赤羽:昔はそういうイメージを持たれている方も多かったんですが、最近はまた全然違う人が学びに来ていただいていますね。今おっしゃられたように、職種、業界も本当にさまざまnです。松岡(正剛)さんのモノの見方や考え方って他にないので、それに対する憧れとか、ちょっと近づいてみたいという気持ちを持って受講される方も多いみたいですね。
―いわばそれぞれの仕事の上で、松岡正剛さんの「編集」という考え方がヒントになる?
赤羽:そうだと思います。たとえば企業の広報みたいに何かしらコミュニケーションに関わる仕事をしている方が、心に響くコピーを書く術を学ぶために来るようなことは多くなったと思います。
―あるいは、情報が今ものすごくあふれかえっているので、それを処理する能力としての「編集」技能が必要とされているのかもしれないと思いました。
赤羽:情報をインプットしてからアウトプットする過程で、誰しもが「編集」という工程を無意識に行なっているんですね。普通それは感覚的なものなんですが、編集学校ではそこを理論化し、「見える化」することで、「編集」という考え方を教えているわけです。
―赤羽さんは現在、イシス編集学校で師範をつとめられていますが、松岡さんとの出会いは、いつ頃のことだったんですか?
赤羽:松岡さんが作っていた『遊』という雑誌を高校時代に読んでいて、それが他にない画期的な内容で面白かったんです。
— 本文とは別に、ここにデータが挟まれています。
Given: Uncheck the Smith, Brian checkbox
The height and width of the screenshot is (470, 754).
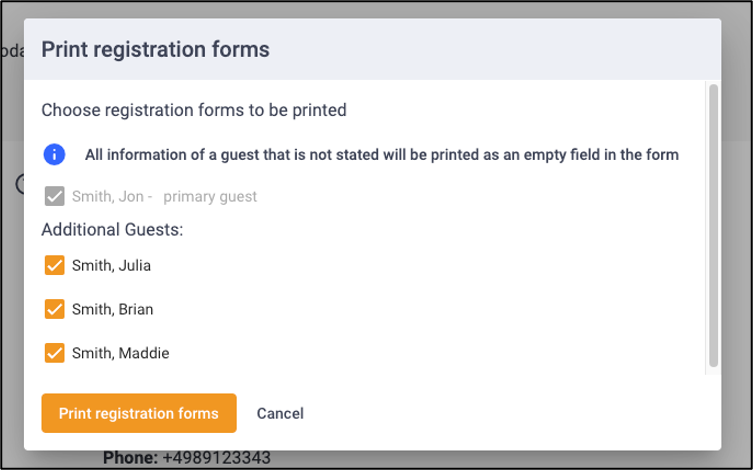Looking at the screenshot, I should point(54,309).
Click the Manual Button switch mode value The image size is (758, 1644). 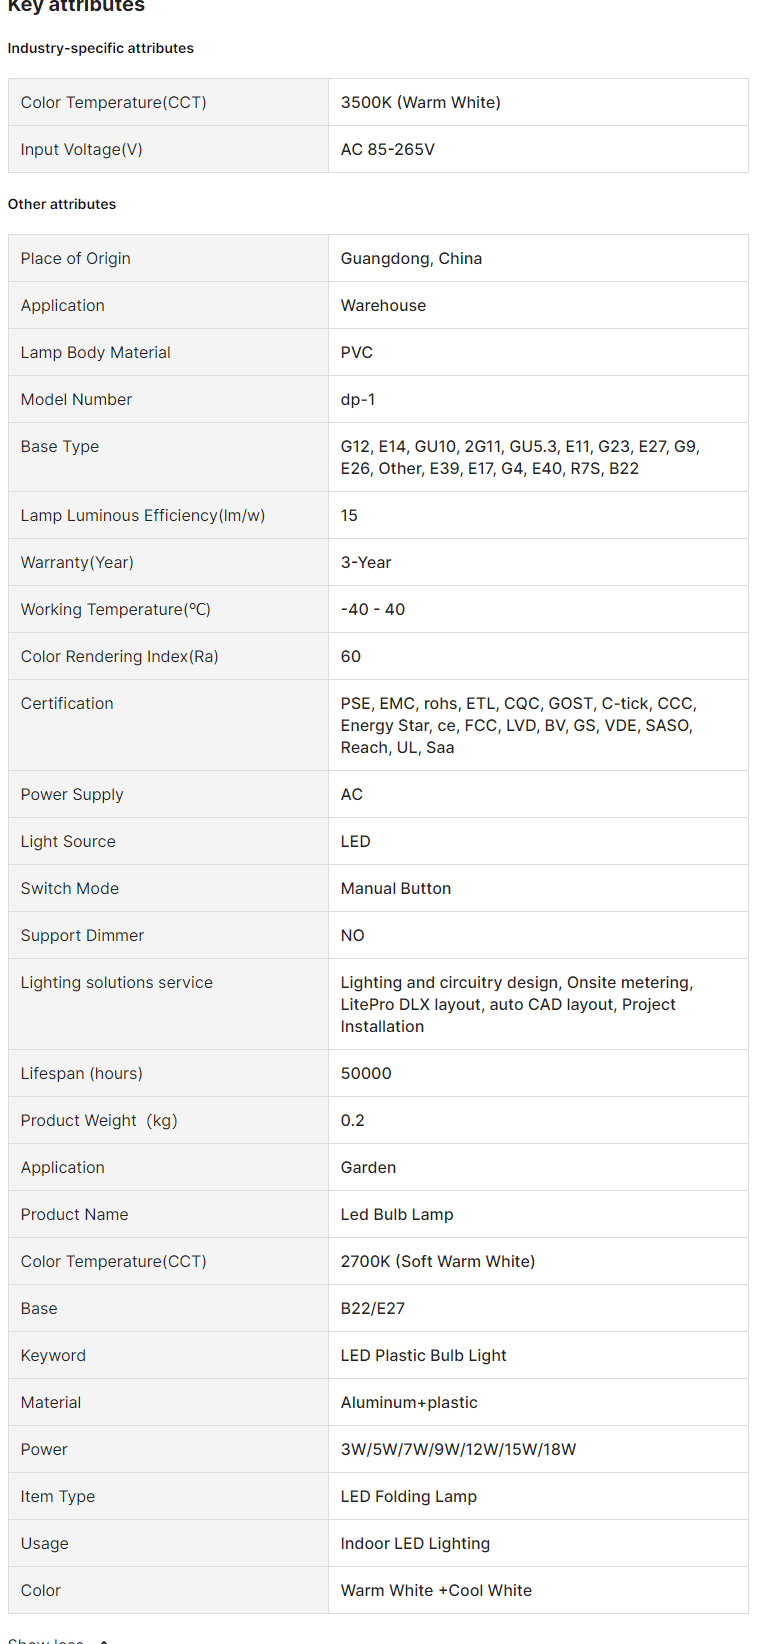396,888
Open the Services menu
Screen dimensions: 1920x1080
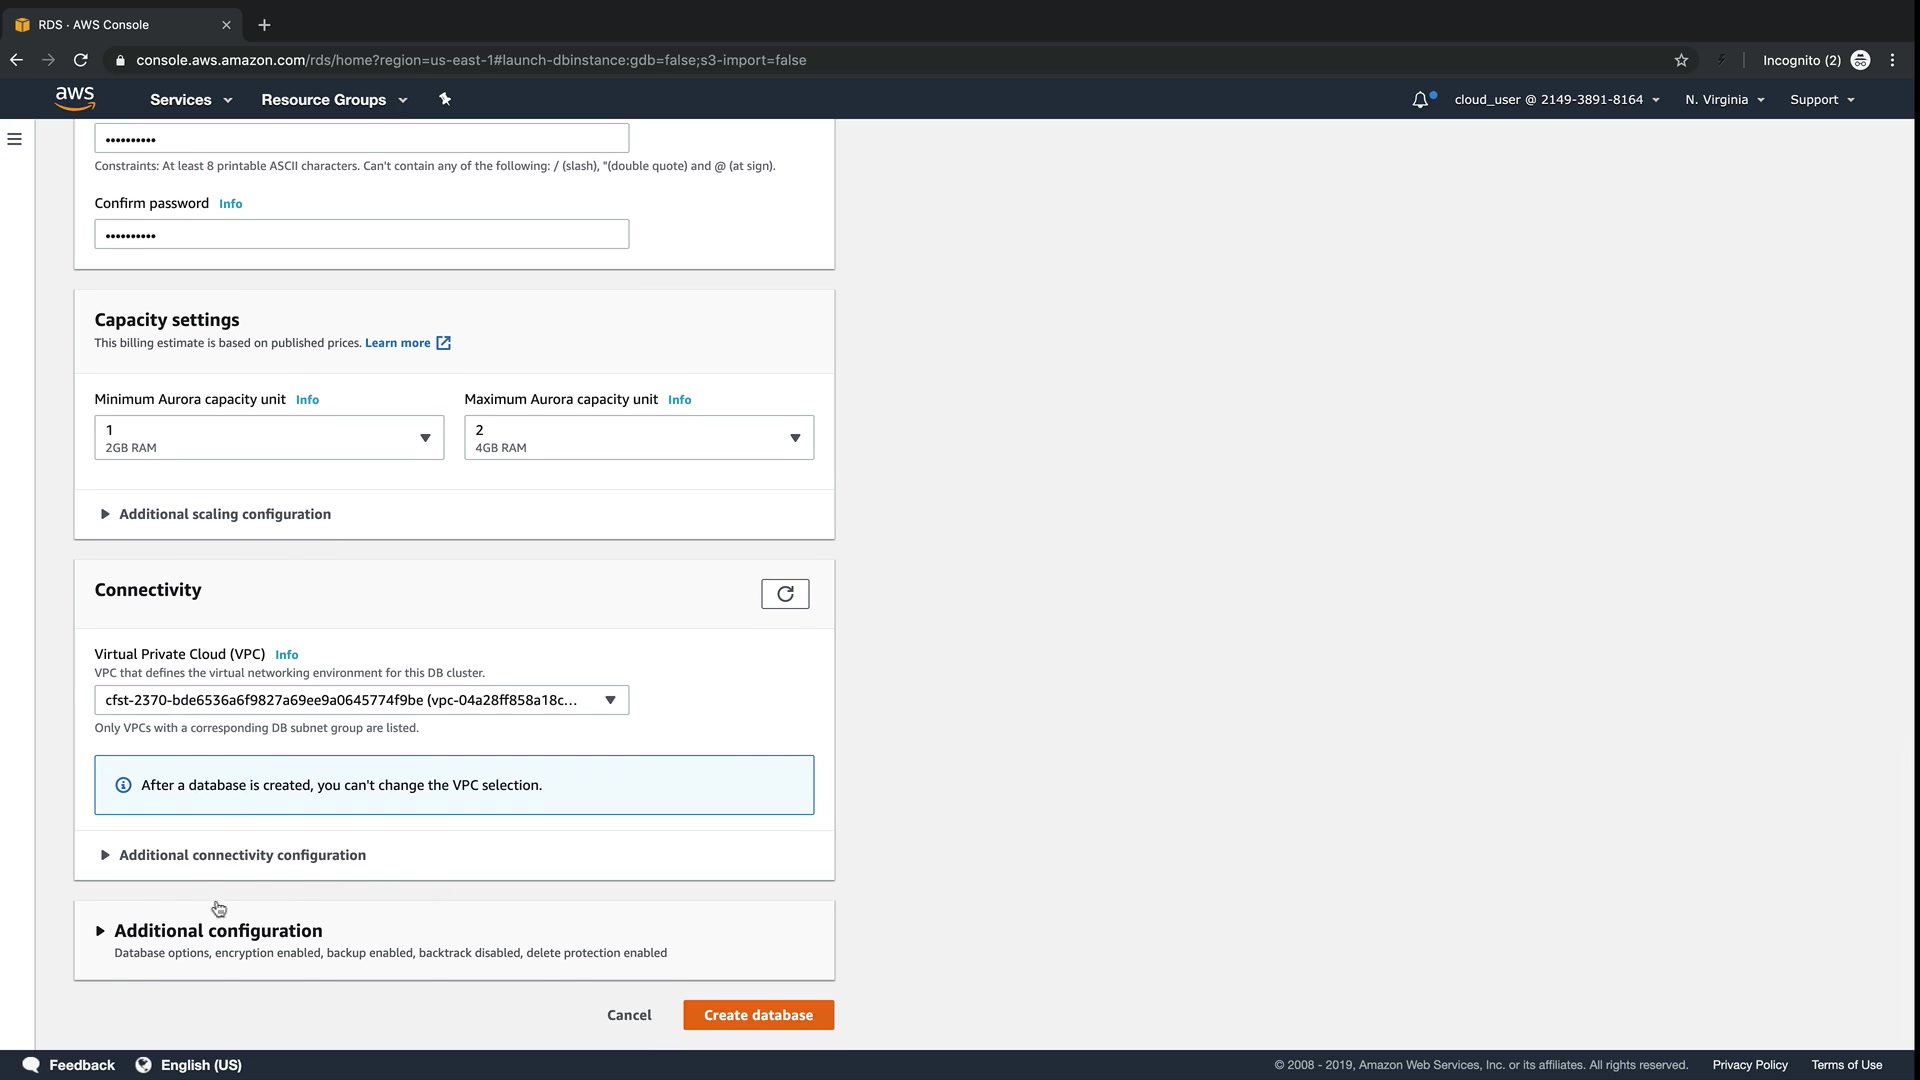190,100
テキストからグラフィックから、とにかく全部がすごく有機的で新しかったし、情報の質が全然違っていました。あと、取材されて雑誌に載ってる人たちも、当時すごく先端的な人たちばかりだったんです。
―高校時代の赤羽さんにとって、知識欲を満たしてくれる重要な雑誌だったんですね。
赤羽:そうですね。思想家の浅田彰さんが投稿していたり、ニューアカの準備号みたいな号もありました。そういう経験もあったので、最初は単純に松岡正剛のスタイルを学びたい、どうしたら彼と同じようにできるんだろうっていう興味で編集学校に通おうと思ったんです。
―今日のワークショップでは、自分がかつて読んだ本の記憶、たとえば幼少の頃どんな絵本を読んでいたかという履歴をたどることで、今の自分の考え方を構成している要素を分析し、さらに新しいアイデアを生むためのヒントにされていたのが面白かったです。講座を受けられた方から、実際の仕事に役立ったという感想はありますか?
赤羽:ええ。でも「欲望が増えた」とも言われます(笑)。
―「世の中には、知りたいことがたくさんある」と気付いてしまうわけですね(笑)。言ってみれば、新しい考え方のツールを学ぶような講義ですもんね。
赤羽:考え方を学ぶことで、できることが増える。できることが増えた分、欲望も増える。だから最初は会社の仕事に役立てようと受講されたのに、編集学校に入ってから会社を辞める人も結構多いんです(笑)。そこが編集学校の面白いところですね。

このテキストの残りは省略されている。